Kuvvetli Bir Alkış

Oğlum, geçenlerde Türk yapımı bir diziyi izleyip yorumlamamı istemişti. Doğrusu dizi izleme alışkanlığım pek yok. Filmleri daha çok tercih ederim. Maksadınıza birkaç saat içinde erişebiliyorsunuz. Oysa diziler öylemi? Gençlik yıllarında izlemeye başladığınız bir dizi size ihtiyarlığınızda da refakat edebiliyor. Uzun sürmesi ezbere düşürebiliyor bir süre sonra. Bazen aynı bölümü izlediğiniz vehmine bile kapıldığınız oluyor. Hele dakikalarca süren bakışma sahnelerimiz yok mu kahrediyor beni. “Ne gerek var canım!” diyesiniz geliyor. “Hayatın bu kadar hızlı aktığı bir dönemde dizileri ağır çekimde izlemenin manası var mı?” Ekran başında saatlerce oturmanın bir dizinin peşinden yıllarca gitmenin izahı yok. İşte izahta zorlanan gençlerin de genelde yabancı dizileri tercih etmeleri bir türlü sonuca varamayan arkası yarınların olduğu gerçeğidir. Bence dizilerin bölümleri, saati kısa olmalı ve ne kadar süreceğini izleyici bilmelidir. Esasen dizilerimizin sadece şeklinin değil içerik probleminin olduğunu da düşünenlerdenim. Çocukluğumda ailece oturup izlediğimiz “Kuruntu Ailesi, Perihan Abla, Kaynanalar, Mahallenin Muhtarları vesaire diziler izleyende seyir keyfi bırakmanın ötesinde bir yönüyle toplumu da eğitirlerdi. Ailenin önemi, yardımlaşma, toplumsal bilinç, doğruluk, dürüstlük gibi birçok kavram bu tür dizilerin içerisine yedirilirdi. İzlerken ruhunuzda bir daralma hissetmezdiniz. Oysa şimdiki dizilerin birçoğundan kan ve irin akmakta. Cinayetler, vurdulu kırdılı görüntüler, mafya vari tipler, küfürlü sözler, ihanetler, cinsel içerikli sahneler, çalışmadan zengin olmaya özendirilen gençlerin hayatı gibi yüzlerce olumsuz örnek her gün gözlerimize ve kalplerimize ekranlardan akmaya devam ediyor. “İnsanların ihtiyaç ve istekleri doğrultusunda filmler, diziler çekiliyor.” Dediğinizi duyar gibiyim. Doğrudur, arz talep meselesi… Ancak sinema ya da televizyon sektörünün kâr etme dışında başka kaygılarının da olması gerekmez mi? Örneğin kültürel yozlaşma, toplumsal değerlerin alt üstü oluşu, yaşanılan sefalet ve sefahat, boşanma oranının artışı, kadına şiddet, uyuşturucu kullanımının çocuk denecek yaşa kadar inmesi, akrabalık ilişkilerinin zayıflaması gibi daha pek çok sorun dizilerimizin pekâlâ konusu olabilirdi aslında.  Her ne ise…

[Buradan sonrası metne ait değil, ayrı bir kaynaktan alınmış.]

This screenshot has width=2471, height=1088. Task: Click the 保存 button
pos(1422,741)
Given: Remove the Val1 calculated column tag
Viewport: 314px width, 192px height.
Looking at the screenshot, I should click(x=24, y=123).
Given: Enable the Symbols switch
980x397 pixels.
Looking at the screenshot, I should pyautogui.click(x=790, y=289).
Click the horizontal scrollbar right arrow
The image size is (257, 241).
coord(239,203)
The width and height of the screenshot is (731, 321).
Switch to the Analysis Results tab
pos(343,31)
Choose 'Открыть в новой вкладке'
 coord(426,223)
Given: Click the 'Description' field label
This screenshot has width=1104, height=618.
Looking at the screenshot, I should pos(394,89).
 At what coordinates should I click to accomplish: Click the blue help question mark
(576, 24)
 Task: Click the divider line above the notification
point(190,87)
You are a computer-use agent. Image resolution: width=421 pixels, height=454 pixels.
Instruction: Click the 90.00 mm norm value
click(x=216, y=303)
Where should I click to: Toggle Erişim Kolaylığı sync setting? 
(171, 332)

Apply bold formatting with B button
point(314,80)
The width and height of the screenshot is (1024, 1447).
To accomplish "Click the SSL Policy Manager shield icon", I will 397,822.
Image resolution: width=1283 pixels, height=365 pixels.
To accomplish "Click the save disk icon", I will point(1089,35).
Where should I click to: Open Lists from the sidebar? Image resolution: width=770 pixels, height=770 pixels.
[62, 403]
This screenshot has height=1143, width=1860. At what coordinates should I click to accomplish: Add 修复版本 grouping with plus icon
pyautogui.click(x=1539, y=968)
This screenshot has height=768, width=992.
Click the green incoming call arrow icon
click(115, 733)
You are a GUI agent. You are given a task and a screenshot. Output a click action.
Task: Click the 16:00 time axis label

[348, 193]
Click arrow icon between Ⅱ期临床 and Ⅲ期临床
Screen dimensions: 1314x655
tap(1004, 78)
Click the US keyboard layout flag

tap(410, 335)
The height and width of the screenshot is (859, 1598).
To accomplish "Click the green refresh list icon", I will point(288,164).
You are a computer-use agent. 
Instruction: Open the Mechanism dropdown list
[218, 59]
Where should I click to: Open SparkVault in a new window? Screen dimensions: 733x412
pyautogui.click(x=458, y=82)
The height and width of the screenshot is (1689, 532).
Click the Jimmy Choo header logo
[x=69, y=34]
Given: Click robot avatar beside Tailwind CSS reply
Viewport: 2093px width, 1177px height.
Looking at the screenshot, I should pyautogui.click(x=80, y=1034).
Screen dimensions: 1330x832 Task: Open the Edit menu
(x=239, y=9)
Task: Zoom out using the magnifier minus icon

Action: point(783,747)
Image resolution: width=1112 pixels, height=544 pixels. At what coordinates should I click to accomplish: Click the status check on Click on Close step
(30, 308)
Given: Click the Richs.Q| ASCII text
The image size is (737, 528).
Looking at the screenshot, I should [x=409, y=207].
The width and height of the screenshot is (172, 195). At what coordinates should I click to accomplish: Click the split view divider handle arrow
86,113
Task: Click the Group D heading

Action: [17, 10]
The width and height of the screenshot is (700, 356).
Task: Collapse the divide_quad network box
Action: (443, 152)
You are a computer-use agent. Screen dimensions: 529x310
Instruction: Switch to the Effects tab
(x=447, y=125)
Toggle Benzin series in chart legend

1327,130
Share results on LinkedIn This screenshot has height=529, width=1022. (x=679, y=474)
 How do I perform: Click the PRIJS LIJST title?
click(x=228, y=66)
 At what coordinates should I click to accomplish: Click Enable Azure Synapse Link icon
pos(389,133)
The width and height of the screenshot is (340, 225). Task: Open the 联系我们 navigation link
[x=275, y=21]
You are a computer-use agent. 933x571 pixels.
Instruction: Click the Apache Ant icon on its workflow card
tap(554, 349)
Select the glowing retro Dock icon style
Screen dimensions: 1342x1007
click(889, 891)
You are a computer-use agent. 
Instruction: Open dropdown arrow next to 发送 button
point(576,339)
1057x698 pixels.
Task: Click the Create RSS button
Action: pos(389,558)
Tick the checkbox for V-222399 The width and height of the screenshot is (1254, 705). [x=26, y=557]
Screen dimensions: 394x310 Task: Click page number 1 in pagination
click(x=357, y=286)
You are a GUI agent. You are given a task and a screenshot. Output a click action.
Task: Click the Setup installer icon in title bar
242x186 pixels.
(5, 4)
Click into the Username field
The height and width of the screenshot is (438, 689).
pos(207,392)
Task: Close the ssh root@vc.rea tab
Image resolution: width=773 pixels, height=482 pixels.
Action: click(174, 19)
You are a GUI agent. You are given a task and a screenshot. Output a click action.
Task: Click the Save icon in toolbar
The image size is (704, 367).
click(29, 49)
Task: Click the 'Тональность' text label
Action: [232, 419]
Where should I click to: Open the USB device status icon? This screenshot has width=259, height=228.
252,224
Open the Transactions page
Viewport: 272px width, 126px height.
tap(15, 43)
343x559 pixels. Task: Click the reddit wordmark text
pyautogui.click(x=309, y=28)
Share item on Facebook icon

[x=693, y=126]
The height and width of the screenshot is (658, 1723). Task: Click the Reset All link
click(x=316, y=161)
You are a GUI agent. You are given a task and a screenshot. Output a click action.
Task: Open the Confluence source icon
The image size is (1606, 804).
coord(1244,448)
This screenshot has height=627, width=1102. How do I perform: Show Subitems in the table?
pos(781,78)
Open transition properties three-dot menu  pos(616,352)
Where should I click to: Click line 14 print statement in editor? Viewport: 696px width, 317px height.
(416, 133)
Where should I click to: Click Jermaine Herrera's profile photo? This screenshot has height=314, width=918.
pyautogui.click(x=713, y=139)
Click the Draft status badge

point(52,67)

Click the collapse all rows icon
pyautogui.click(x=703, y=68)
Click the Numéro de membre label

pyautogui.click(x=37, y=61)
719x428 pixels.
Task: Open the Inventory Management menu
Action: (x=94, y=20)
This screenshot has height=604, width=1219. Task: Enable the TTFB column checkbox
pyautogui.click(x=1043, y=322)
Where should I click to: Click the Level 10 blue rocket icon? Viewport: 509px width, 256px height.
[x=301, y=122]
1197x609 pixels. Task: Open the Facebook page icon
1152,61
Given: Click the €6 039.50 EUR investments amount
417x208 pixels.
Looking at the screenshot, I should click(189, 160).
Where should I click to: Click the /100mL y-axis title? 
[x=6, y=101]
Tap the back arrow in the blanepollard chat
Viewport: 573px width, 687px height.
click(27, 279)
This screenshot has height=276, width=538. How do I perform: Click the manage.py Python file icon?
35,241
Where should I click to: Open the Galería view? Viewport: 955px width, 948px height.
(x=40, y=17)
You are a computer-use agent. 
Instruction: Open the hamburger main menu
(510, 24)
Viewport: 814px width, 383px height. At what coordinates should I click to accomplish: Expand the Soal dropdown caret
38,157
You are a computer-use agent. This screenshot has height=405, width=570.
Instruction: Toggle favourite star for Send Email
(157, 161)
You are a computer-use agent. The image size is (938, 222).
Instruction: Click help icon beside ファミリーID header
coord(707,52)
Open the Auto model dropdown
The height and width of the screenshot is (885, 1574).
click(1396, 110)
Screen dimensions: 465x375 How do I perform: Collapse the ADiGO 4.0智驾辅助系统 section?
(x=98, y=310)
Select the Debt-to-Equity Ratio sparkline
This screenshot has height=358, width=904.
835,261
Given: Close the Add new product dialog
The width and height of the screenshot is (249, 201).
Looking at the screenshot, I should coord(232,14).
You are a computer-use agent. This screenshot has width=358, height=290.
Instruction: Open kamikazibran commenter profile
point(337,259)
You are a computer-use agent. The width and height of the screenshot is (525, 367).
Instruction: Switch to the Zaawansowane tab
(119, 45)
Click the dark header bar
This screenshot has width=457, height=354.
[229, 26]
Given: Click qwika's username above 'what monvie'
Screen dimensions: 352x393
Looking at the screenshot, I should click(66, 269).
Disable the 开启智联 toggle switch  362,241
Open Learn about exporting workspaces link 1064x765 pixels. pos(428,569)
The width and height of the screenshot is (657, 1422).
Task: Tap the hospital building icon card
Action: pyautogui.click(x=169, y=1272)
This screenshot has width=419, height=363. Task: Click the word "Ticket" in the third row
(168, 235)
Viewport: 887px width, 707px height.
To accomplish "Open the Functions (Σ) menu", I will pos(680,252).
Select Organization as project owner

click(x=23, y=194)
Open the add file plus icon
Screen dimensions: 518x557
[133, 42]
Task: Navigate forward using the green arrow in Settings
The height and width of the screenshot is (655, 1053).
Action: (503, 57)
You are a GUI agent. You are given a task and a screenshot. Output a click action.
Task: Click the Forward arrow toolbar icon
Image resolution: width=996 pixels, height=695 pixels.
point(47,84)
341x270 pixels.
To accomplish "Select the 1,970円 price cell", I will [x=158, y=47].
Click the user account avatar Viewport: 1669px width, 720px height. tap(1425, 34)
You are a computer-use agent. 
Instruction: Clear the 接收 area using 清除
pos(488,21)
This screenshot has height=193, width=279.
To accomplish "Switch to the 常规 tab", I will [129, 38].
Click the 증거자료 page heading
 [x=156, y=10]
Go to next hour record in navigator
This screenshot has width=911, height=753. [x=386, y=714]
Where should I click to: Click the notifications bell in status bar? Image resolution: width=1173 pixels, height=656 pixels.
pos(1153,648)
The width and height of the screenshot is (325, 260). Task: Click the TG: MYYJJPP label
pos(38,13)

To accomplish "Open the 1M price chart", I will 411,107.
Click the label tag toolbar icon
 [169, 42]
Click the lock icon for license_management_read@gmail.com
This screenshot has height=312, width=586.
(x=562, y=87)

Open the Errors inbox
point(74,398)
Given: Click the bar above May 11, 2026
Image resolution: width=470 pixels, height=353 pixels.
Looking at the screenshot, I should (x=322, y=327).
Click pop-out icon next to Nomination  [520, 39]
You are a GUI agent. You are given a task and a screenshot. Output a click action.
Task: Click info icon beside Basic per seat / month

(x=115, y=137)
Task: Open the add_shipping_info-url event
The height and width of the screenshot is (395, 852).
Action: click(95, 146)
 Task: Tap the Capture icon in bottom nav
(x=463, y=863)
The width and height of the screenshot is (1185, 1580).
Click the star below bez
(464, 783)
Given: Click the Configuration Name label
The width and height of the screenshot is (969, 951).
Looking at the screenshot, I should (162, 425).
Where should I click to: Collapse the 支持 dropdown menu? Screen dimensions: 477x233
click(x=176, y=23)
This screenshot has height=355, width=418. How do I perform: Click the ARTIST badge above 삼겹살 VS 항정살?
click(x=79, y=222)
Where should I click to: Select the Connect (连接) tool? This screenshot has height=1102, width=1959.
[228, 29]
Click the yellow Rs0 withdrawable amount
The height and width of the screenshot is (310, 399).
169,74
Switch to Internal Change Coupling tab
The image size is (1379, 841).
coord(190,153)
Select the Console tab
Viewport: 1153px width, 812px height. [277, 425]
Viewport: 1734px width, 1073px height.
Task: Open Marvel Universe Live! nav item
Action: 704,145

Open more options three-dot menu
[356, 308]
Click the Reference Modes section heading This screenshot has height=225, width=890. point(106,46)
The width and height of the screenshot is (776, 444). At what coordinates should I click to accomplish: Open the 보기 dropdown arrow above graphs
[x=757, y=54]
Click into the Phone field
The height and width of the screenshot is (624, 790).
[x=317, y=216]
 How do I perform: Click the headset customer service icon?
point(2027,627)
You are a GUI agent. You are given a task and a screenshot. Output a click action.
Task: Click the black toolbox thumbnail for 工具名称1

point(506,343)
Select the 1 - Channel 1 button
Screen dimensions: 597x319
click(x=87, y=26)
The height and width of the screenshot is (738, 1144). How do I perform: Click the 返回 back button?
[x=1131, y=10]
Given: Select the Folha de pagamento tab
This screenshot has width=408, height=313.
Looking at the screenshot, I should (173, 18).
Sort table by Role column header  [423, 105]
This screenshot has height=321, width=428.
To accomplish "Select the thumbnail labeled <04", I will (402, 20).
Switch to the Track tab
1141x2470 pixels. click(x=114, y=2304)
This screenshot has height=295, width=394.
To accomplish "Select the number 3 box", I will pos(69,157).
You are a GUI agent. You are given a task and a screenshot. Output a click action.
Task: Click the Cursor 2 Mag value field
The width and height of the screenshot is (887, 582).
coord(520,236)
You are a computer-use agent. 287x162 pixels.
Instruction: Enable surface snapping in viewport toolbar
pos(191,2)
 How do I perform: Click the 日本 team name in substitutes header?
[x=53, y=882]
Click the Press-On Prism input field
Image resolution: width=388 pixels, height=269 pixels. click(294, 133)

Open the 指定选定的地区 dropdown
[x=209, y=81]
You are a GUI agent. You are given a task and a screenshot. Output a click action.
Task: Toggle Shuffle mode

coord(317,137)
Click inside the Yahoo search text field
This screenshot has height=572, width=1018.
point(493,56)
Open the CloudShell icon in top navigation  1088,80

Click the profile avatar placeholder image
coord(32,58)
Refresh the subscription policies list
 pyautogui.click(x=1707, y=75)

Oğlumun teklifini kabul ettim. Zira özel bir kanalda yayınlanan dizi sadece altı bölüm, üstelik her bir bölümü yirmişer dakika. Anlayacağınız topu topu iki saat. Yönetmenliğini Berkun Oya’nın yaptığı, Aslıhan Gürbüz ve Fatih Artman’ın başrolde oynadığı “Kuvvetli Bir Alkış” dizisi ne şimdiki ne de geçmişteki dizilerin formatına/içeriğine benziyor. İranlı büyük üstat Shahram Nazeri’nin “Shirin Shirin”i  Islandman’ın “Kara Toprak”ı, Sezen Aksu’nun “Sızı”  ve Ahmet Özhan’ın “Hüzün” şarkısı diziyle uyum içerisinde olduğunu söyleyerek başlamalıyım. Dizinin seyri hızlı bir şekilde akmakta. Kurmaca ve gerçek iç içe geçmiş durumda. Komedi ve dramı da aynı anda hissedebiliyorsunuz ya da hissedemiyorsunuz. Tıpkı Leonardo Da Vinci’nin Mona Lisa’sı gibi belirsizlik dizi boyunca hep devam ediyor. İçeriğini anlamak için epey çaba sarf etmeniz gerekecek. Dizi çocuk sahibi olmak isteyen bir aile ile dünyaya gelmek istemeyen bir çocuğun hikâyesiyle başlıyor. Anne panik atak, biraz dominant. Baba bir gölge. Anne ve babanın sağlıklı bir ilişkisi yok. Devamlı çatışma halindeler. Zeynep, sürekli eşinden boşanmak ister ve huzur bulamadığı ilişkide huzuru meditasyonda arar. Çocukları da doğmak üzeredir. Metin, bir kordon bağıyla bağlandığı annesinin karnında otuz yaşındaki haliyle bizlerle konuşur. Karamsardır, bitkindir, yorgundur. Sigara üstüne sigara yakar. Bir gün Zeynep Hanım, eşiyle birlikte 1009 nolu sandıkta oy kullanmaya gider. Dinlenmek üzere hamile olan bir kadının yanına oturur. Böylece anne karnında iki çocuk etkileşime girerek karşılıklı konuşmaya başlarlar. Önce diğer kadının karnındaki konuşur.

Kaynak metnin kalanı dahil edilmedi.